As I reflect on my experience from the second week of COP27, I’m flipping through my notebook full of commentary and notes on side events, pavilions, and negotiations. This past week was one of the most riveting weeks of my academic career. It exposed me to ideas and topics that I had yet to encounter and provided a platform for voices that are traditionally not heard from in the policy sphere. The topics of events that I attended ranged from blue food systems to green hydrogen innovation to local, state, and federal partnerships in the US to JETPs to early warning system applications to translating science into community knowledge. The vast array of topics was incredible and I found myself constantly updating my schedule to fit in events that I stumbled upon while walking through Zones B and C or to attend negotiations that were announced at the last minute.

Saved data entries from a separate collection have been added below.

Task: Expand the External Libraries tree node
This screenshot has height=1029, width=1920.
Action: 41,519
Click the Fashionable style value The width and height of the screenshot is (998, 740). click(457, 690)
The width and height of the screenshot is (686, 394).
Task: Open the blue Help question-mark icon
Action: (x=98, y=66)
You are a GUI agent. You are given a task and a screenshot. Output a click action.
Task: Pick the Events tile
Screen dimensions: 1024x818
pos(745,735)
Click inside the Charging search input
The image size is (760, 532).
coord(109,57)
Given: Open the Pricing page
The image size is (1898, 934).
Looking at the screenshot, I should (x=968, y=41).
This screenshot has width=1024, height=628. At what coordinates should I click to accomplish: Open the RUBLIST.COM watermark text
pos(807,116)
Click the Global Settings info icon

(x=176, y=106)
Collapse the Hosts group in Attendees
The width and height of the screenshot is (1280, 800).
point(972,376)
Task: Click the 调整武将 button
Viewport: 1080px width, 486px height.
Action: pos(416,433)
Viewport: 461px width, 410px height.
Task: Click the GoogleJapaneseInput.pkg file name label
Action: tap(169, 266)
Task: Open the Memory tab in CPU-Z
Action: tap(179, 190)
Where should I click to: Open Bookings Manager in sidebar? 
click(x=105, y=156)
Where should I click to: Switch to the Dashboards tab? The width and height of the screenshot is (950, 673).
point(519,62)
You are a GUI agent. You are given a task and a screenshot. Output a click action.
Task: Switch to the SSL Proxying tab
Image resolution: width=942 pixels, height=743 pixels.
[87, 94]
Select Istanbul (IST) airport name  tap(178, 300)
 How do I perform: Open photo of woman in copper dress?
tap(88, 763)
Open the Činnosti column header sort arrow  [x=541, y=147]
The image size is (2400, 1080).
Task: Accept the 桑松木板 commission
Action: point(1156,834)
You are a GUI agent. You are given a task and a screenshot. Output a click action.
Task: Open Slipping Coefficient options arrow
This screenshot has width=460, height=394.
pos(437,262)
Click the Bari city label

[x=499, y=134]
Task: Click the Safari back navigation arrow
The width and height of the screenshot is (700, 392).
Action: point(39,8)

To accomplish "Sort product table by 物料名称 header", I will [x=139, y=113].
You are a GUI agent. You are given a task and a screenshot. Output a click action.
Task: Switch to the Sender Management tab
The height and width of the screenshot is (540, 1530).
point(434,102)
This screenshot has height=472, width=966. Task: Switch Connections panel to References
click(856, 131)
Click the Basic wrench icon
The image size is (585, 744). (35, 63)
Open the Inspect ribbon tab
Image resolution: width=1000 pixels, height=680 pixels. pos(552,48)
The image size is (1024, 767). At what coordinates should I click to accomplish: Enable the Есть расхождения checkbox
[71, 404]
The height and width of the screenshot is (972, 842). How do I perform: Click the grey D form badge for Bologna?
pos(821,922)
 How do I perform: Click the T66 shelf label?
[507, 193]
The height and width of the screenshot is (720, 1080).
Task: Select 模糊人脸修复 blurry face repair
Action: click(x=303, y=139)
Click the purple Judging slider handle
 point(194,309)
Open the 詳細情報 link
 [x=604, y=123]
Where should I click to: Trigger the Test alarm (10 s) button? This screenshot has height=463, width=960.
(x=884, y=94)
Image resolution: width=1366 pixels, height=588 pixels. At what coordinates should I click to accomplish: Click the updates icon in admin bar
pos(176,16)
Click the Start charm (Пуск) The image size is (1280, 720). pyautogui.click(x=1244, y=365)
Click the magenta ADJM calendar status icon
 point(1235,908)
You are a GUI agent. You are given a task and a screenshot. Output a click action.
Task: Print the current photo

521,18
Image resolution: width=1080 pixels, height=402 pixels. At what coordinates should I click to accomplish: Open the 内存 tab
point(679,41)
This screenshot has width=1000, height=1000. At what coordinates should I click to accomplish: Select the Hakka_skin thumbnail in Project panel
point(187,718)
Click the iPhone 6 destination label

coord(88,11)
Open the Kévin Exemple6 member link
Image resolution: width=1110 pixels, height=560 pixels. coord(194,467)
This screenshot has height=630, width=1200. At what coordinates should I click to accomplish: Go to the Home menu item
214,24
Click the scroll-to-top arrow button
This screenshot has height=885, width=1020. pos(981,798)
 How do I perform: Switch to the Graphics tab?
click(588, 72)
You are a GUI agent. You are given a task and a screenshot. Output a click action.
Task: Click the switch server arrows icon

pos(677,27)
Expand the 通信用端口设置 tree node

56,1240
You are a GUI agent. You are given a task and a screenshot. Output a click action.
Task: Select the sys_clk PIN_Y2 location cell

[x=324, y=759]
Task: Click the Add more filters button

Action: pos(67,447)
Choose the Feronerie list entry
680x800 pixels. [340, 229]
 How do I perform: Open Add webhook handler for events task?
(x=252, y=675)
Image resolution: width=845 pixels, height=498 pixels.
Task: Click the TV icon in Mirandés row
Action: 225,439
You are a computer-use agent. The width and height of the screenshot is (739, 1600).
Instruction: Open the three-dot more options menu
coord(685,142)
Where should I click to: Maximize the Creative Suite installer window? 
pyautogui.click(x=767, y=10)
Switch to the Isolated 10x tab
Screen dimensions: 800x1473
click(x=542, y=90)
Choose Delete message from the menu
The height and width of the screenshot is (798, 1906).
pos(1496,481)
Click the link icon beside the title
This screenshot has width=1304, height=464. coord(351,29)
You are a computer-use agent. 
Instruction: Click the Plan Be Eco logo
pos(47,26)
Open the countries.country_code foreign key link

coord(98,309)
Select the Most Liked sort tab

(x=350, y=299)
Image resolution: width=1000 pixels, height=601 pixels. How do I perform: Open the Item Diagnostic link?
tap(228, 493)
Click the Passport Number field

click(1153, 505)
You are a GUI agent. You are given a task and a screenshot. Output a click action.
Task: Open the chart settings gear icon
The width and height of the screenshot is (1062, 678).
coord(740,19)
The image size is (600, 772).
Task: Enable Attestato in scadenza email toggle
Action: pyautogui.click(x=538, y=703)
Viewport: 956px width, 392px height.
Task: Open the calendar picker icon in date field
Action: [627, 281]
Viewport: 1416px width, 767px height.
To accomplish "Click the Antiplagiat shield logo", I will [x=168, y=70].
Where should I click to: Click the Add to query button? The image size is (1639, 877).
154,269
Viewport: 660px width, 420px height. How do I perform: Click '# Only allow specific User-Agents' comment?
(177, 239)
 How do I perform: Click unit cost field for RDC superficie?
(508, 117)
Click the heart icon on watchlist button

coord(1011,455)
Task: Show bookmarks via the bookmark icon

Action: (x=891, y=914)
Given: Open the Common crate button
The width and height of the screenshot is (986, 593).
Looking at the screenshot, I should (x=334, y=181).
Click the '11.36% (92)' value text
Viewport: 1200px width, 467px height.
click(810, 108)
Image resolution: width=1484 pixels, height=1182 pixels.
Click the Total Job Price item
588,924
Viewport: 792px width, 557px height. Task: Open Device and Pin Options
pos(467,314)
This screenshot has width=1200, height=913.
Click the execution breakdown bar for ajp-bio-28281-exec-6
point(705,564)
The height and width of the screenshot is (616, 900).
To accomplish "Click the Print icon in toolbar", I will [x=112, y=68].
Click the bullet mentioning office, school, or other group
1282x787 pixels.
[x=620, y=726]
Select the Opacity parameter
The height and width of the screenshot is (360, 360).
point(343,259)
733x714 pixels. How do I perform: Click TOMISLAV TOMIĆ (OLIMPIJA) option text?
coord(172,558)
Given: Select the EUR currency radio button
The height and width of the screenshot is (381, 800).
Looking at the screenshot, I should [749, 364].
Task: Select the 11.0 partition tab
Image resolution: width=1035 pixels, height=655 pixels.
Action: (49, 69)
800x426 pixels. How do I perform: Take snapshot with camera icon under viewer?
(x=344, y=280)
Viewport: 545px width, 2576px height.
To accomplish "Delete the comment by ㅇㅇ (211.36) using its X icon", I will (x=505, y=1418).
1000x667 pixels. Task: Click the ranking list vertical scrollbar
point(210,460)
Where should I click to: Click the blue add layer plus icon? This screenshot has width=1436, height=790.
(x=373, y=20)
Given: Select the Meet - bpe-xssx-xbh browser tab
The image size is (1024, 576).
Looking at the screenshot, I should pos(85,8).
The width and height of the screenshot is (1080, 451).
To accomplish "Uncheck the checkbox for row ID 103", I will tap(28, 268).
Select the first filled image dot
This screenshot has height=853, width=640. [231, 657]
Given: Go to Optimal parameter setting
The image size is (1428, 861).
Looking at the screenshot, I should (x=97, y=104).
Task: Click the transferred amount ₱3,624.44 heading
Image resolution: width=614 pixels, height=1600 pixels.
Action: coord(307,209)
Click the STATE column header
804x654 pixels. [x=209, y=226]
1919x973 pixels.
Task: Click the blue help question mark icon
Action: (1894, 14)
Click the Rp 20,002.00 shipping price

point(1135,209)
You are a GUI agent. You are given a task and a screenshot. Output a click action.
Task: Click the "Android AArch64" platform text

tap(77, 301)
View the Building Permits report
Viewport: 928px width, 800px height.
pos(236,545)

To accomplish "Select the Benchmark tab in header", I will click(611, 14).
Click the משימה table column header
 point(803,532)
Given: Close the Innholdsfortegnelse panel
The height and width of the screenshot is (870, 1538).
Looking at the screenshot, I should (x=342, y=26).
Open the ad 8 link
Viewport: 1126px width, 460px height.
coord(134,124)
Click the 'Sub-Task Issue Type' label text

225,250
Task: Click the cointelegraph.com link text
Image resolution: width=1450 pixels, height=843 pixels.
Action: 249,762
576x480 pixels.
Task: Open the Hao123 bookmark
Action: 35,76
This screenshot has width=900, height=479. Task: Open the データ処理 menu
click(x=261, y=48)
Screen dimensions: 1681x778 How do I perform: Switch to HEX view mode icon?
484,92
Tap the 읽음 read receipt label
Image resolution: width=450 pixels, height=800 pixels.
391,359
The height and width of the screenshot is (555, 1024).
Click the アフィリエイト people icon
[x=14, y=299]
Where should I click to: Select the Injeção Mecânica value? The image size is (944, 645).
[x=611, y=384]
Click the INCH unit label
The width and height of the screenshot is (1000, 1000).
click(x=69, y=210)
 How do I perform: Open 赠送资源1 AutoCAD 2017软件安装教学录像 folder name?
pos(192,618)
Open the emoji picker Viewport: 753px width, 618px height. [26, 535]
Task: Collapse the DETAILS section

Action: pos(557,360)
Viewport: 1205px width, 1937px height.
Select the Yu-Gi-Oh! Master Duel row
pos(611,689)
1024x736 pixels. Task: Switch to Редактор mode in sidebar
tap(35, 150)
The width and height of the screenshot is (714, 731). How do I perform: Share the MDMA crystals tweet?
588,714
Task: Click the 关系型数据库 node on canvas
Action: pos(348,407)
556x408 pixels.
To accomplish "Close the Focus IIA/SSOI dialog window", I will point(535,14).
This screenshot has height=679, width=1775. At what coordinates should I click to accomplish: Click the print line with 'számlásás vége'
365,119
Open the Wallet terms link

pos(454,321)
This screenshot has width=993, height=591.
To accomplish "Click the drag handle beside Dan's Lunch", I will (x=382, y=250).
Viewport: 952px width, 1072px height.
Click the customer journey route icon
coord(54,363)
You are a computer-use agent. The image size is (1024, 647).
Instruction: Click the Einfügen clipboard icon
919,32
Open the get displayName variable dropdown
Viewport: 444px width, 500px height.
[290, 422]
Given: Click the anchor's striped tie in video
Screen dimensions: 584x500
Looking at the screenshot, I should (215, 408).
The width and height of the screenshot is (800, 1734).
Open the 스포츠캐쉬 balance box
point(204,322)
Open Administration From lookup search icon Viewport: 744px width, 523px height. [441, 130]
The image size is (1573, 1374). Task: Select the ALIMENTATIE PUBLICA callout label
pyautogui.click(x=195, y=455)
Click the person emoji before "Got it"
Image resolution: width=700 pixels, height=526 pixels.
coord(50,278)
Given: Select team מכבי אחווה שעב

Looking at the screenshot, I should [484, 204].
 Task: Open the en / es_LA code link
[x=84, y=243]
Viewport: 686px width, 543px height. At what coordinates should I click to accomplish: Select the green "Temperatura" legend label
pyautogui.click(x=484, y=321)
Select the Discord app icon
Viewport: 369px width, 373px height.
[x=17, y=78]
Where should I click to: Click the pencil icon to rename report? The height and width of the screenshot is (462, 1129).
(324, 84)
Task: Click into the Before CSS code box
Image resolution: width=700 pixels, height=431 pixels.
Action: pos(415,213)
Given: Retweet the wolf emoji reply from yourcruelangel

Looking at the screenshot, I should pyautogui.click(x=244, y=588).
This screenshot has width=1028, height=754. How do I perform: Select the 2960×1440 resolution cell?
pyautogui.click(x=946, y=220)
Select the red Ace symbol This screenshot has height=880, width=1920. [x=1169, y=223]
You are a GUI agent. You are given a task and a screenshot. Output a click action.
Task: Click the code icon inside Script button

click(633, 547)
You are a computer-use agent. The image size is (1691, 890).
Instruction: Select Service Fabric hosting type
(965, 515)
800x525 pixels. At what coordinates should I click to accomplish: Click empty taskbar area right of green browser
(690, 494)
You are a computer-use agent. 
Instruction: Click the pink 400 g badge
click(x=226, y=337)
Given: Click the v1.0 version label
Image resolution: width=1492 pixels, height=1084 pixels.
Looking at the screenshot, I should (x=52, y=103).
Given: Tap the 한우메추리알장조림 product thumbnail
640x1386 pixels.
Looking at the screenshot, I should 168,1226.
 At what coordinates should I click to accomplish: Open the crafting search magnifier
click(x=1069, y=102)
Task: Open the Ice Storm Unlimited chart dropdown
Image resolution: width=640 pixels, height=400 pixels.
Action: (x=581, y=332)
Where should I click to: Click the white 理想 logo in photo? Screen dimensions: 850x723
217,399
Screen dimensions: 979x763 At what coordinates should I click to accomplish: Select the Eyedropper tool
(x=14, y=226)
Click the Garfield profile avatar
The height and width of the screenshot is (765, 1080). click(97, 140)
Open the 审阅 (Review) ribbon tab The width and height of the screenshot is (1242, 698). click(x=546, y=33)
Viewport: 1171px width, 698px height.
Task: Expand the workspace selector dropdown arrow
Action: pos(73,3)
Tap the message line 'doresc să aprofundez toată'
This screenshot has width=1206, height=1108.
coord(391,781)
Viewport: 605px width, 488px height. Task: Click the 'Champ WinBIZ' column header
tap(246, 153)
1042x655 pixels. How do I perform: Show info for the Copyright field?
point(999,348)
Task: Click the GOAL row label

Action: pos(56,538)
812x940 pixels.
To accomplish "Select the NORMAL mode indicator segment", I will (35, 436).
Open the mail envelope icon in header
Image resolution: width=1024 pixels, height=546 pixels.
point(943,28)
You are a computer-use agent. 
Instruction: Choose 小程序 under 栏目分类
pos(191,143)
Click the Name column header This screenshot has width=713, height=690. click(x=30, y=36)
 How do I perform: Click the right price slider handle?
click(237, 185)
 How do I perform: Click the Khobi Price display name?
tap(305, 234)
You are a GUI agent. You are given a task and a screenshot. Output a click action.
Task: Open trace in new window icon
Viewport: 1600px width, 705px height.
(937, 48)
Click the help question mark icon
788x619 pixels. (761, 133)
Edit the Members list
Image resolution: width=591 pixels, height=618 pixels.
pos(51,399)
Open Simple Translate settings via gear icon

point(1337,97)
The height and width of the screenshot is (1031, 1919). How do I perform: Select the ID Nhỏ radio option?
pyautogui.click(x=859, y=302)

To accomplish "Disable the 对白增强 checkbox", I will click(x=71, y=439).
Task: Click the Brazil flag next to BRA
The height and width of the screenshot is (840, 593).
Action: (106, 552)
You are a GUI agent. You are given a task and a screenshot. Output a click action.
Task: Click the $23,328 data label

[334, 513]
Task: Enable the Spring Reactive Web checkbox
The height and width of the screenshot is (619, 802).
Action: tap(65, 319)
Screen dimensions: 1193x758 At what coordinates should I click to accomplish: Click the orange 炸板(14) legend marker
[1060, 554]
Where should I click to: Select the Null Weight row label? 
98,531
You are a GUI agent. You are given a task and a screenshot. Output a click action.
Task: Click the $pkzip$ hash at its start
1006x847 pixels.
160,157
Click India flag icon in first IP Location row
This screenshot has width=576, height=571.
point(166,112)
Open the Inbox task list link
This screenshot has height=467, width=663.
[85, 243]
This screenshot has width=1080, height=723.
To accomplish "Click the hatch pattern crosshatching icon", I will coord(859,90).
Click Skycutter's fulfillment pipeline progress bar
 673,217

Even as I’ve described events and interesting information to friends since being back, they have all commented on the excitement in my voice as I reflect on this past week. There truly is nothing like it and I feel so fortunate and privileged to have attended and been able to go from event to event.  

As I mentioned in my first blog post, the area of interest that I went into week two with was loss and damage and this was what some of the most stimulating events and negotiations were centered on. This topic was obviously hotly debated throughout COP27 and negotiators reached a conclusion only in the final hours of the conference. While I loved learning about climate mitigation and adaptation through the various lenses of the events that I attended, loss and damage really captivated me. I had the opportunity to hear from and speak with Professor Saleemul Huq, the Director of the International Centre for Climate Change and Development and one of the foremost experts on loss and damage. His comments and reflections on COP27 really being COP1 for loss and damage were eye-opening and inspiring. My conversations with Nate Warszawski and Preety Bhandari from the World Resource Institute really delved me further into the complexities of loss and damage negotiations and revealed so much insight into the politics of COP27. These discussions truly made my COP27 experience. I was lucky enough to be in the room when the draft texts were agreed upon to operationalize the Santiago Network on Loss and Damage, a process that was two years in the making. It was conversations with Nate that provided me with the background to understand the process of the negotiations and the gravity of this moment.

COP27 confirmed to me that this is the work that I want to do in the future. Loss and damage is inherently complex because it reaches so many aspects of our lives but the difficulties in quantifying its effects should not cause us or negotiators to underestimate or undervalue how deeply loss and damage impacts climate-vulnerable populations. These events, the negotiations that I had the pleasure of attending, and my work with WRI really underscored the importance of this work to me. We can surely expect to see more work on loss and damage in the future and I’m looking forward to engaging in it.